Uslamayı sevişimiz

Uslanmayanın hakkı kötektir, deriz de; bu atalar sözü olmuş dizelerin başındaki o 'nush (öğüt)' sözünü, karşımızdakini çarçabuk dövebilmek adına, 'sus' diye değiştirmeyi göz ardı etmeyiz. İşimiz, hep birilerinin susmasını istemekle yetinmek ve onları bir güzel 'uslamaktır' çünkü. O sözümüzün aslı da şöyledir hani: Nush ile uslanmayı etmeli tekdir / Tekdir ile uslanmayın hakkı kötektir. 

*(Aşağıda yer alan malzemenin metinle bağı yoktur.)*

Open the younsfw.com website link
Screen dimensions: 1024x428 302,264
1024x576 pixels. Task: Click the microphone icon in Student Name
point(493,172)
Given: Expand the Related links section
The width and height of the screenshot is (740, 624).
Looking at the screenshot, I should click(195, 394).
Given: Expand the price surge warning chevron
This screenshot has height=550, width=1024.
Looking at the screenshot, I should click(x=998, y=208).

Ne olurdu herkes sussa da ben konuşsam derdi, 'uslu durmaz' kişner içimizde.
 
Ne anlatabilir ki karşımızdaki!.. Nasılsa tartışmaya geçilecek; ama ben, en sonunda haklı olmalıyım, kaygısı kemirgendir içimizde.

Meydanlara çıkıp birileri birşeyler isteyecekse, ne istediklerine bakmak bile gereksiz. Nasılsa benim derdimle hemhal değildir onlar. Hadi karşı duralım, der girişiriz. Acaba bende mi bir şeyler hep eksik kalmış da ondan mı orada olmayışımız demeyiz bir de.

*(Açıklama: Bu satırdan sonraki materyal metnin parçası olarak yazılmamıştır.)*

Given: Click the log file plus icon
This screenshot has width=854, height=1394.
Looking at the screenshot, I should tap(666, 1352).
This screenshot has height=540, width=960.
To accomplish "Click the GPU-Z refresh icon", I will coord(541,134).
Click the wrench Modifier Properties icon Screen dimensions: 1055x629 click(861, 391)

Bir yerlerde 'susturularak susturmayı öğrendiğimizle' eksik kaldığımız bir şey var ortada. Hani yetiştirilmeye el verişli hale getirilişimizle, büyüdüm deyişimizle ilgili bir şey. Büyürüz, büyürüz kocaman oluruz. Karşımızdakilere bir duvar oluruz işte. Kültürümüz değil, fiziğimiz büyür; büyük olanımız neyse onu koyarız ortaya!

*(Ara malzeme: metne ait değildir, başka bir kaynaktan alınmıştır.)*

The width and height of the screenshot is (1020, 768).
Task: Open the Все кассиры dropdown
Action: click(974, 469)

Örnek vermeyi pek uygun bulmuyorum; çünkü işi, çocuk boyutundan ele almayı denemek niyetinde olrak ''Çocuktur dövülür, ıslahevleri ya da cezaevlerinde arındırılır'' olaylarına yönelik bir iki kelam edeyim dedim. Ancak bir araştırmaya rast gelip de öğreniyoruz ki; ıslahevlerindeki çocuklar, yetiştirme yurtlarından kurtuluşu, kendilerini buralara attırmakta buluyormuş. Haydi bakalım, size bir yetişme manzarası... İler tutar yanı var mı bunun yazılacak!
 
Bu durumu ya da yaşananları"Çocuk Edebiyatı" açısından ele almak hoş olurdu ancak; bunca zamandır varolagelmiş, çoğunluğu Türkiye'nin Çocuk Edebiyatı'yla ilgilenmemiş, çocukları için çocuk üzerine kitap oku[ya]mamış; okullarına kitaplarla dolu kitaplık kurmak, okul kitaplıklarına kitap bağışlamak, çocuğuna ders kitabı dışında başka bir kitap almak kaygısı taşı[ya]mamış insanlardan oluşmuş bir toplum, tutup da benim yazdıklarımla mı ilgilenmeye girişecekti Çocuk Edebiyatı'yla.
 
Hem Kemalettin Tuğcu'nun öykülerinde de çocuk hep dayak yemiyor muydu zaten!..

Yalnız öykülerde mi?..

Masallardan tutun da tiyatro oyunlarına dek birçok yapıtta çocuk, hep dayak yemiyor mu?
Lütfen MEB önerili Türk Masalları'ndan birkaçını yalnız kendiniz okuyun, görün isterim. Bu tür yapıtlarla yetişmiş bir toplumun en iyi öğrendiği şey, çocuğa dayak atılması oluveriyorhaliyle.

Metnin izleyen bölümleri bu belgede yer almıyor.